» Ziel der Aufgabe: Aktualisiere im Thread zum gestohlenen Fahrrad den Abschnitt von "Hoffentlich tut der" bis hinunter zu "ich unterwegs bin.": Ersetze "Gefallen" durch "Dienst" und gib den ganzen Abschnitt mit dieser Änderung wieder.

» Gezeigter Textauszug:
+===+
# Bike geklaut



## hota666 (8. Oktober 2008)

Hi,
mir wurde in der Nacht von Sonntag (05.10.08) auf Montag (06.10.08) mein Fahrrad vor der Haustür (Koblenz/Goldgrube in der Lindenstraße) gestohlen. 
Es wäre nett wenn ihr die Augen offenhalten würdet ob vielleicht der Asi-Nachbar bei euch unten drunter oder irgendjemand anderes auf einmal mit einem neuen Bike unterwegs ist.
Eine finanzielle Belohnung für Hinweise kann ich leider nicht bieten, da ich ein armer Student bin aber ein Abendessen wird schon drin sein.
Hier die Beschreibung des Fahrrads:


Carver FSX 5000 (Farbe schwarz) Fullsuspension

hinten Federdämper (keine Ahnung welche Marke, ist eh ein schwarzer Neoprenüberzug von Speedstuff drüber)

vorne Marzzochi MX Comp ETA 105mm (schwarz allerdings ohne Aufkleber, mit rot eloxierten Hebel für das ETA-System)

Bremsen Magura HS11

MAVIC Felgen

Continental Explorer 26x2.1 Reifen

Sattelstütze, Vorbau und lenker von Carver (schwarz eloxiert)

Schaltwerk Shimano XT

sonstige Merkmale: 
am Oberrohr auf der linken Seiten ist ein ziemlich tiefer Kratzer an dem das Alu vom Rahmen zu sehen ist

der rechte Bremshebel ist locker da die Schraube fehlt

sonst fällt mir nix mehr ein!




Vielen Dank schonmal für eure Hilfe!!!!!!!!!!!!!!!!!!!!!
Hoffentlich tut der Arsch mir den Gefallen und läuft mir mit dem Fahrrad mal über den Weg.


----------



## MannohnePlan (9. Oktober 2008)

Ich werd mal die Augen aufhalten wenn ich unterwegs bin.
Aber wer lässt in der Goldgrube sein Fahrrad auch draußen stehn :-D


----------



## MTB-News.de




----------



## hota666 (9. Oktober 2008)

Ich weiß!
Ich ärger mich auch voll über mich selbst. Wollte eigentlich nur kurz hoch und später nochmal weiter zu einem Kumpel und bin dann aber doch zuhause geblieben weil mein Kumpel abgesagt hat und irgendwie hab ich dann vergessen, dass das Bike noch draußen steht.
Naja, shit happens!


----------



## dave (11. Oktober 2008)

Ich würde an Deiner Stelle unbedingt noch ein Foto von Deinem Bike posten. Ansonsten noch viel Glück!


----------



## hota666 (11. Oktober 2008)

Hätte ich auch gemacht, hab nur leider keins! :-(
Voll blöd, wollte eigentlich auch noch Aushänge machen aber ohne Foto ist das ziemlich zwecklos.
+===+
» Bereitgestellte Zeilen:
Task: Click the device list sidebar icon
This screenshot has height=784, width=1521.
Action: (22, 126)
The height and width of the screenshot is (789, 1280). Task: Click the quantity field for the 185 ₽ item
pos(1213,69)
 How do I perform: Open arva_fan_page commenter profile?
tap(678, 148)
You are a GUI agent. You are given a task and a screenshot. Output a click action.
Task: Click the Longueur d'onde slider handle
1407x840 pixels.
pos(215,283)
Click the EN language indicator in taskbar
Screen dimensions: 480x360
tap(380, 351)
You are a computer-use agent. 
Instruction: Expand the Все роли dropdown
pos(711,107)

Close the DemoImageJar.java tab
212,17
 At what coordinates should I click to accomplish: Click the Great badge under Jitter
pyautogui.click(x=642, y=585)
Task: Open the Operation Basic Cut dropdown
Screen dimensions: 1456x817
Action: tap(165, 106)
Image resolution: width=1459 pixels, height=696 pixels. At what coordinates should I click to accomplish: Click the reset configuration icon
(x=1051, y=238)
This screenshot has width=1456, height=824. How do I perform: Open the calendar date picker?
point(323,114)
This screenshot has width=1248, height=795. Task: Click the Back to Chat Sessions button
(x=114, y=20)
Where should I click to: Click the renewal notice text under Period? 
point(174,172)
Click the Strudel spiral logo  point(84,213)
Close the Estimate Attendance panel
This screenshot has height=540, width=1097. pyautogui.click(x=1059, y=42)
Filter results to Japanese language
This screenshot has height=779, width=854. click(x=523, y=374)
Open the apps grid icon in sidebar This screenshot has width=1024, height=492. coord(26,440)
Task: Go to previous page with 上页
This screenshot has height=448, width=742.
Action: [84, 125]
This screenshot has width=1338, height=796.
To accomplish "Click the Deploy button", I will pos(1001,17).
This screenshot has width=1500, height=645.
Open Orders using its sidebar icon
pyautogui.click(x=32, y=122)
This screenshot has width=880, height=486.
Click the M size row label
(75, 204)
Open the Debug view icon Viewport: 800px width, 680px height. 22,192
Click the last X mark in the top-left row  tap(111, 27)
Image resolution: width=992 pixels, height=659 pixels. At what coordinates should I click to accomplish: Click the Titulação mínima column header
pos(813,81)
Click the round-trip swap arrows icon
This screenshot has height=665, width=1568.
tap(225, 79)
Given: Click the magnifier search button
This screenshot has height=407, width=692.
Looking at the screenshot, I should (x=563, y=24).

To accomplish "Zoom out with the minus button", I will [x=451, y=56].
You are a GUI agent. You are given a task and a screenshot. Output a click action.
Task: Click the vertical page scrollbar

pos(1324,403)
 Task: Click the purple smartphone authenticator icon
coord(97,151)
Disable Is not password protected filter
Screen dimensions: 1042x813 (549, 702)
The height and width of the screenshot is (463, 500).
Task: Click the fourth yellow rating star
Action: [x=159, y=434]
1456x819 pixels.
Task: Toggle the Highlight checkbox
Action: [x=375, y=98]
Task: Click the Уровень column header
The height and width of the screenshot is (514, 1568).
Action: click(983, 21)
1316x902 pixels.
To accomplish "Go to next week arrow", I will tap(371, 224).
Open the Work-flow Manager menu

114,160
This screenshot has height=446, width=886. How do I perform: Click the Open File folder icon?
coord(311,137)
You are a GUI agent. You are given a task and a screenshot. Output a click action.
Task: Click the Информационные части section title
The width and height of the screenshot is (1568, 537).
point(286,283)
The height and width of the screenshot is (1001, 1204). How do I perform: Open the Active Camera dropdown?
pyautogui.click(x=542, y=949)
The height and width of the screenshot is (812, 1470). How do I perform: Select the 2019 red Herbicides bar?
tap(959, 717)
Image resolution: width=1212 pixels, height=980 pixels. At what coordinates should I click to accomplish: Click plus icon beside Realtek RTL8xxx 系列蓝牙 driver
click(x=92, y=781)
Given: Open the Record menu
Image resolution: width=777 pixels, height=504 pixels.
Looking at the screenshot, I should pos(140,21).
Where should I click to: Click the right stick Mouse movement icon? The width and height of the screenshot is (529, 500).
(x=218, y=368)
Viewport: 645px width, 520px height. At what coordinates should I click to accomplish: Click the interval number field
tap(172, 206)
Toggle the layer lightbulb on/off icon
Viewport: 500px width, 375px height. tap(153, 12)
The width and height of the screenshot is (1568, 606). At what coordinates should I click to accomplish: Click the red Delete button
+===+
» Lösung der Übung:
Hoffentlich tut der Arsch mir den Dienst und läuft mir mit dem Fahrrad mal über den Weg.


----------



## MannohnePlan (9. Oktober 2008)

Ich werd mal die Augen aufhalten wenn ich unterwegs bin.